Kenny“ ist alles andere als ein „Hasenfuß“

Kenny Kaninchen ist ein Außenseiter. Statt mit seinen Klassenkameraden zu balgen, steckt er sein Schnäutzchen lieber in Bücher. Dabei ist Kenny alles andere als ein „Hasenfuß“. Das zeigt sich, als sich eines Tages ein Ungeheuer auf dem Grundstück der Kaninchen-Familie breitmacht. Mit „Kenny und der Drache“ erzählt der amerikanische Autor und Zeichner Tony DiTerlizzi, Illustrator der „Spiderwick Geheimnisse“, eine sehr zartfühlende Geschichte von Mut und Freundschaft. Seine mit feinem Strich gezeichneten Illustrationen machen das Buch zu einem kleinen Kunstwerk.
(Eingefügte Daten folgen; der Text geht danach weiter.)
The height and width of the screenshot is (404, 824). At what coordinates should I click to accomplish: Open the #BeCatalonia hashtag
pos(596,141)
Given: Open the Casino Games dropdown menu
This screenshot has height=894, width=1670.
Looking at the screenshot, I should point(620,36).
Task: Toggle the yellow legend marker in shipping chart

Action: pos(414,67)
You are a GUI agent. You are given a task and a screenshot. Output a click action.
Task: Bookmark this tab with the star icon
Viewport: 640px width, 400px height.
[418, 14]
Kenny merkt schnell, dass es sich bei dem Drachen um keinen typischen Vertreter seiner Art handelt: Grahame („wie der Schriftsteller“) ist ein belesenes Schuppentier mit Sinn für Kochkunst und Poesie. Das würde natürlich keiner der Dorfbewohner glauben, die das Ungeheuer von ihrem besten Drachentöter niedermetzeln lassen wollen. Kenny ist entsetzt, dass der Drachentöter ausgerechnet sein bester Freund ist, der Antiquar und pensionierte Ritter Georg. DiTerlizzi gelingt es, Kennys Sorgen und Ängste ganz aus der Sicht des kleinen Kaninchens und so absolut glaubwürdig zu erzählen. Um Grahame zu retten, ersinnt Kenny eine List - und wandelt sich vom „Bücherwurm“ zu einem tatkräftigen, mutigen Jungen. Ab 8 Jahren. (dpa/ton)

Literaturangaben:

STANTON, ANDY: Sie sind ein schlechter Mensch, Mr Gum! Sauerländer Verlag, Mannheim 2010. 200 S., 12,90 €.

Als Hörbuch gesprochen von Harry Rowohlt, Sauerländer Audio, 12,95 €.

NILSSON, FRIDA: Ich, Gorilla und der Affenstern. Gerstenberg Verlag, Hildesheim 2010. 176 S., 12,95 €.

DITERLIZZI, TONY: Kenny und der Drache. cbj, München 2010. 144 S., 12,95 €.